Rwanda launches national integrated malaria genomics surveillance platform
The Rwanda Biomedical Centre (RBC) launched Saturday a national integrated malaria genomics surveillance platform set to generate high-quality evidence to inform national policies on malaria diagnostics, treatment, and control, according to a statement.
The launch coincided with this year’s World Malaria Day which falls on April 25.
To mark the day, RBC together with partners in malaria control joined residents of Gahanga sector, in the capital Kigali’s Kicukiro District in a special monthly community work locally known as Umuganda.
During the event, participants engaged in cleaning activities by removing mosquito-breeding sites, distribution of mosquito nets and awareness messages for malaria prevention and control towards elimination.
The day was marked under the theme “Driven to End Malaria. Now we can. Now we must.”
In the statement, RBC said the newly launched platform reinforces Rwanda’s leadership in precision public health by embedding advanced molecular surveillance into routine health systems, from the community to the national level.
Supported by a three-year grant from the Gates Foundation, the initiative aims to establish a routine, national malaria surveillance system, to enable early detection and continuous monitoring of diagnostic and drug resistance markers.
“The integration of genomic surveillance into Rwanda’s routine health system represents a paradigm shift toward precision public health interventions. By linking community-level epidemiological intelligence with high-resolution molecular data, we are strengthening our capacity to detect and respond to evolving malaria threats in near real time,” RBC’s Director General Claude Mambo Muvunyi, said in the statement.
He explained that the new platform enables continuous monitoring of therapeutic efficacy, including emerging resistance to artemisinin combination therapies such as artemether-lumefantrine, driven by genomic changes in Plasmodium falciparum, and supports the optimization of Rwanda’s multiple first-line therapy (MFT) strategy.
“This approach establishes a sustainable foundation for integrated, multi-pathogen surveillance in Rwanda and beyond,” he said.
According to RBC, the platform will generate high-quality evidence to inform national policies on malaria diagnostics, treatment.

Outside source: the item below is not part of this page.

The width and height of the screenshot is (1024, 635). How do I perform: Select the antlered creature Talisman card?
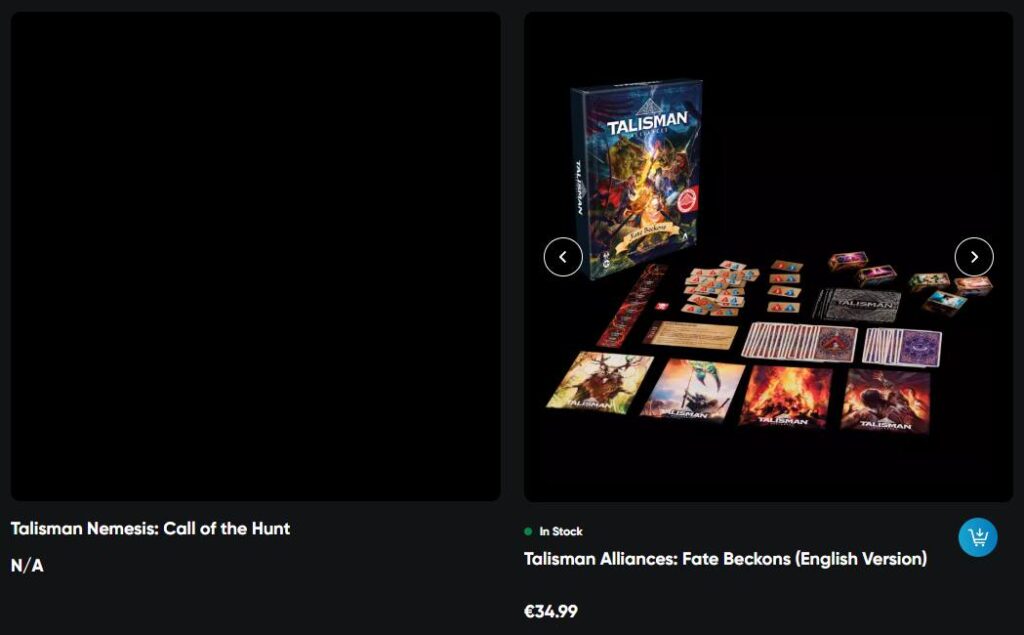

While building on more than three decades of Rwanda’s community health program, the platform leverages a nationwide network of Community Health Workers (CHWs) to deliver real-time, high-resolution surveillance.
RBC said the implementation is underway across all 30 districts, with 30 sentinel sites and 60 villages, alongside planned expansion to 30 private health facilities in each district.
The integrated model links community-level data collection with centralized genomic analysis, enabling rapid detection of transmission dynamics and emerging resistance patterns, it noted, adding that the program also represents a major investment in national capacity.
To implement integrated surveillance, a total of 60 community health workers, 90 laboratory technicians, and 10 laboratory scientists at regional hubs alongside central level program staff will be trained and equipped with the necessary skills.
Additionally, four Master’s students, one PhD candidate, and one postdoctoral researcher will be supported to advance expertise in genomic epidemiology.
The RBC called on development partners, research institutions, and private-sector stakeholders to collaborate in scaling the model across disease areas.
RBC latest data shows that malaria cases fluctuated in recent years, rising from 610,832 in 2023–2024 to 1.1 million in 2024–2025, before reducing to 928,616 in 2025–2026.